Homebrew's Python comes with pip in tow. If you're using the OS X system version, let's see if it's installed. Open the Terminal and type the following:

pip -V

If pip is installed, this will return a version number.


2. If it's not there: Get pip

Download get-pip.py, navigate to it and type the following:

python get-pip.py

For more information on installing pip, there's a walkthrough as a part of its online documentation.


3. Verify the presence of Python and pip

Let's see what we're working with here and check to make sure all is well:

python -V
pip -V

4. Get and install virtualenv

With pip, adding the virtualenv package is as easy as typing:

pip install virtualenv

It should appear among pip and setuptools when you type pip list and you should be able to verify the version with:

virtualenv --version

5. Get and install virtualenvwrapper

We can install virtualenvwrapper with pip as well:

pip install virtualenvwrapper

This wrapper just adds commands for easier interaction with virtualenv. For example: Instead of having to navigate to an environment's "Scripts" folder and activate it, typing workon <virtual environment> wherever you're navigated in the system achieves the same effect.


6. Modify your .bash_profile so you can use virtualenvwrapper commands and give your virtualenvs a home

This can be accomplished by opening your .bash_profile, which is typically in your main user directory. Typing:

open -e ~/.bash_profile

Opens the file in your system's default text editor — probably TextEdit.

If you get an error saying that the file doesn't exist, create one and then try opening it again.

touch ~/.bash_profile
open -e ~/.bash_profile

The following lines need to be added once it's been opened:

export WORKON_HOME=~/Envs
source /usr/local/bin/virtualenvwrapper.sh

The first line just sets up a directory for your virtual environments; if you don't want them in your Home directory in a folder called "Envs," you can change the path accordingly.

The second line is a hook for virtualenvwrapper so that its commands will work when you type them in the Terminal.


7. Reload your .bash_profile

So that these new changes take effect, type:

source ~/.bash_profile

You should see several new thing run in the Terminal after the reload as it makes a place for your environments.


Test run

mkvirtualenv mytest
deactivate
workon
workon mytest
pip list mytest

These lines do the following:

  • Create a new virtual environment called "mytest"
  • Exit the "mytest" environment
  • List the virtual environments that presently exist
  • Move into the "mytest" environment again
  • List all libraries presently installed in "mytest"

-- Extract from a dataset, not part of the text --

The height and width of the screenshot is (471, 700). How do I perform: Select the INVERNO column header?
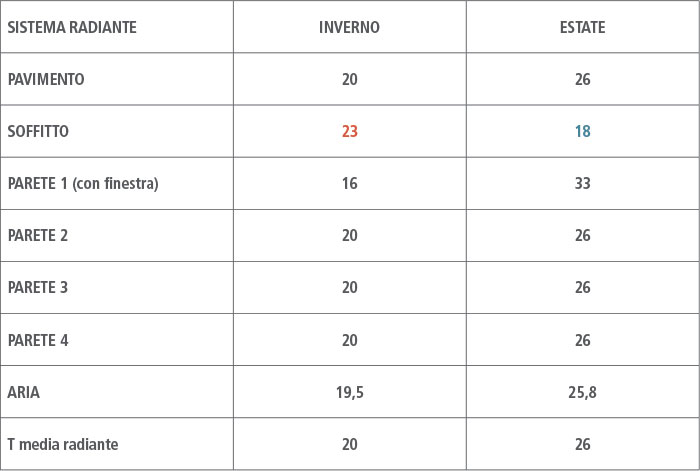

Getting "Coding for Journalists"

A repository for all of the files is presently hosted on GitHub, which is likely how you navigated here in the first place. You can just copy a zipped version of all the files for your use or fork it using GitHub's desktop application or git from the command line. For help with git and GitHub, there are some resources in "Next Steps."

Once you have the files, you'll need to set up a virtualenv told hold the required libraries.

mkvirtualenv cfj

You should automatically be placed inside the new virtualenv after creation. From there, the requirements.txt file within the main folder lists every necessary library to make these scripts run.

pip install -r requirements.txt

Caution

One requirement isn't designed for Windows, so there is a separate file requirements-win.txt that should be used instead.

Once that's done, you'll have non-standard Python libraries and add-ons like geopy, iPython and requests at your disposal.